Copy every line of the data that includes the string "computer".
=-=-=
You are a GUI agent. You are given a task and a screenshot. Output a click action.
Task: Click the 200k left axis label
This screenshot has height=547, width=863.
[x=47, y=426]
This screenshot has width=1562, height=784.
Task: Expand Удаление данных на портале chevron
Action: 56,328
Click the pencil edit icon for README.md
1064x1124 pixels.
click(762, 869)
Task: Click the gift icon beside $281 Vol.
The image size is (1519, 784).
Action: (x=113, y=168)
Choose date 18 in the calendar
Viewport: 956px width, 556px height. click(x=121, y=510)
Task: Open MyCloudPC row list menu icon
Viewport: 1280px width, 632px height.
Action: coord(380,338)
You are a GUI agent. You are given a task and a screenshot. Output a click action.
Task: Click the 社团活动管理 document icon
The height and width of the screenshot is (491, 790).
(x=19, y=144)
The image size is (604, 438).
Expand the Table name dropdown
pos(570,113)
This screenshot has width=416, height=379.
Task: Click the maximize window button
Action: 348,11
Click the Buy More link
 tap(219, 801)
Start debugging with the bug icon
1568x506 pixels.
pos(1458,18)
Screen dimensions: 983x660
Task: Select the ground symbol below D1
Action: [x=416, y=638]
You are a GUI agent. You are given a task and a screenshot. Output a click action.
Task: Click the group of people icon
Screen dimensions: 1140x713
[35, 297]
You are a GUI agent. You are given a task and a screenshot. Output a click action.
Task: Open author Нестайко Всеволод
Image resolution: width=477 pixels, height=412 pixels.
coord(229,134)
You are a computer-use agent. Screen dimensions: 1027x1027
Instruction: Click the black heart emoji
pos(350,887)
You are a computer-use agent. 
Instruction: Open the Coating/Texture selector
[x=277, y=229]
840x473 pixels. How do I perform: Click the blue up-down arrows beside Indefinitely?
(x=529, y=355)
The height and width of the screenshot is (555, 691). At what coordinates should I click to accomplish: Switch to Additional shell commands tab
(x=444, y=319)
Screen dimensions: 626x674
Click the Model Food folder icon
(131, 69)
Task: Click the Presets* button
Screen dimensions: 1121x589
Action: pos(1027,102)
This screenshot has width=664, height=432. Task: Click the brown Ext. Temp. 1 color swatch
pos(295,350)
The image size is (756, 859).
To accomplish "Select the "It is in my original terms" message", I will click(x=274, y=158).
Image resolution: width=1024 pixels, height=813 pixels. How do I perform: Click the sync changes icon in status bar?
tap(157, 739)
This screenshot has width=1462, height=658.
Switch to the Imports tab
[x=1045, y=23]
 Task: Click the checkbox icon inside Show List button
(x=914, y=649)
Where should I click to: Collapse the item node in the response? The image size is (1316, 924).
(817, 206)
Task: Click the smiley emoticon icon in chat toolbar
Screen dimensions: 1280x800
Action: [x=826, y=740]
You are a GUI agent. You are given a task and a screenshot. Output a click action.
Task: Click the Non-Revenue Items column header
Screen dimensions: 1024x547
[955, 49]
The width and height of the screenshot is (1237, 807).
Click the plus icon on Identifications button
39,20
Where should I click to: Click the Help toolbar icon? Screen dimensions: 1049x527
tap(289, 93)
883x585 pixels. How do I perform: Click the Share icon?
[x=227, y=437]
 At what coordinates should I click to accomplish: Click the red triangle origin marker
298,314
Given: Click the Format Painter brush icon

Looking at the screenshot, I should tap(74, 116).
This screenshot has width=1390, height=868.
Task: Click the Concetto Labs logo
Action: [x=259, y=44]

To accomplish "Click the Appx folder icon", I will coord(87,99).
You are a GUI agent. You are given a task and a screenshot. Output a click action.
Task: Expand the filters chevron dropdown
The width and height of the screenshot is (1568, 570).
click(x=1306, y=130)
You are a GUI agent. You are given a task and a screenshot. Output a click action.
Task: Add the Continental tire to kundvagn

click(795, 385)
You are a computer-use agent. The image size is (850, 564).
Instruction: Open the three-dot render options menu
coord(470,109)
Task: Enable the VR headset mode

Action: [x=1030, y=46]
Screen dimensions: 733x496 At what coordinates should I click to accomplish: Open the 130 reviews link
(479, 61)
=-=-=
Solution below -
You are a computer-use agent. Screen dimensions: 1027x1027
You are a computer-use agent. 
You are a computer-use agent. The image size is (850, 564).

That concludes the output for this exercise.